5.3. Adjustments to Interests or Shares Reserved. In the event of any
merger, consolidation, reorganization, recapitalization, spinoff,
stock dividend, stock split, reverse stock split, exchange or other
distribution with respect to shares of Stock or other change in the
structure or capitalization affecting the Stock, the type and number
of shares of Stock, as applicable, which are or may be subject to
Awards under the Plan and the terms of any outstanding Awards shall be
equitably adjusted by the Committee, in its sole discretion, to
preserve the value of benefits awarded or to be awarded to
Participants under the Plan.
<PAGE> 5
5.3. Conversion of Interests. Upon the Conversion, any Interests then
outstanding under the Prior Plan shall be cancelled and shall be
substituted with shares of Stock which are subject to the same
restrictions as the Interests for which the shares are substituted.

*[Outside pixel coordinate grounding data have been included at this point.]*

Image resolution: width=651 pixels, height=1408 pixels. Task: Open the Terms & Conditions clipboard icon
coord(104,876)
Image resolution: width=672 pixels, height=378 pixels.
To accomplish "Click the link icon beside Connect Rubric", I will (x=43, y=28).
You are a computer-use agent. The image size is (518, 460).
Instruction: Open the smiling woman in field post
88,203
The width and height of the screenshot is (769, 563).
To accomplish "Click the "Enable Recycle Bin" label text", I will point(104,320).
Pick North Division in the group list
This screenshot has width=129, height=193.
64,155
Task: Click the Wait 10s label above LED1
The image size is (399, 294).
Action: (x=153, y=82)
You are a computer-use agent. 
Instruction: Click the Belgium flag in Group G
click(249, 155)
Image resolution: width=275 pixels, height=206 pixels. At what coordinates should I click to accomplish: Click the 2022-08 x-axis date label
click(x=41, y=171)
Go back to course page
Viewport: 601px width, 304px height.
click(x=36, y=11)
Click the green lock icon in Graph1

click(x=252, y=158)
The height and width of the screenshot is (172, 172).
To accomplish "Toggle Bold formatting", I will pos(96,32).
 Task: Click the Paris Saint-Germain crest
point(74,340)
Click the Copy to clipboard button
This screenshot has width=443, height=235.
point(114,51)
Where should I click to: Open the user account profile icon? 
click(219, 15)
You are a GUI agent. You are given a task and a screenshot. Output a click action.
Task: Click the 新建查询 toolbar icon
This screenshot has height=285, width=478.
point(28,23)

The conversion of Interests to shares of Stock shall be done in
conformity with the same methodology used to convert unrestricted
Interests into shares of Stock in connection with the Conversion.
6. Awards.
6.1. Definition. Subject to the terms of this Section 6, an "Award" under
the Plan means a grant of shares of Stock which are subject to the
restrictions of this Section 6. The term "Award" shall also include
any Interests which are converted to shares of Stock under the Plan in
accordance with subsection 5.4. The period beginning on the date of
grant of an Award and ending on the vesting or forfeiture of such
award is referred to as the "Restricted Period". Interests which are
converted to shares of Stock under the Plan in accordance with
subsection 5.4 shall be considered to have been granted as an Award
under the Plan as of the date of the Conversion.
6.2. Terms and Conditions of Awards. Awards under the Plan shall be subject
to the following terms and conditions:
(a) Awards will vest in equal annual installments over a period of
five years, beginning on the first anniversary of the date the
Award is granted; provided, however, that no portion of an Award
will vest after the Expiration Date (as defined in paragraph (b))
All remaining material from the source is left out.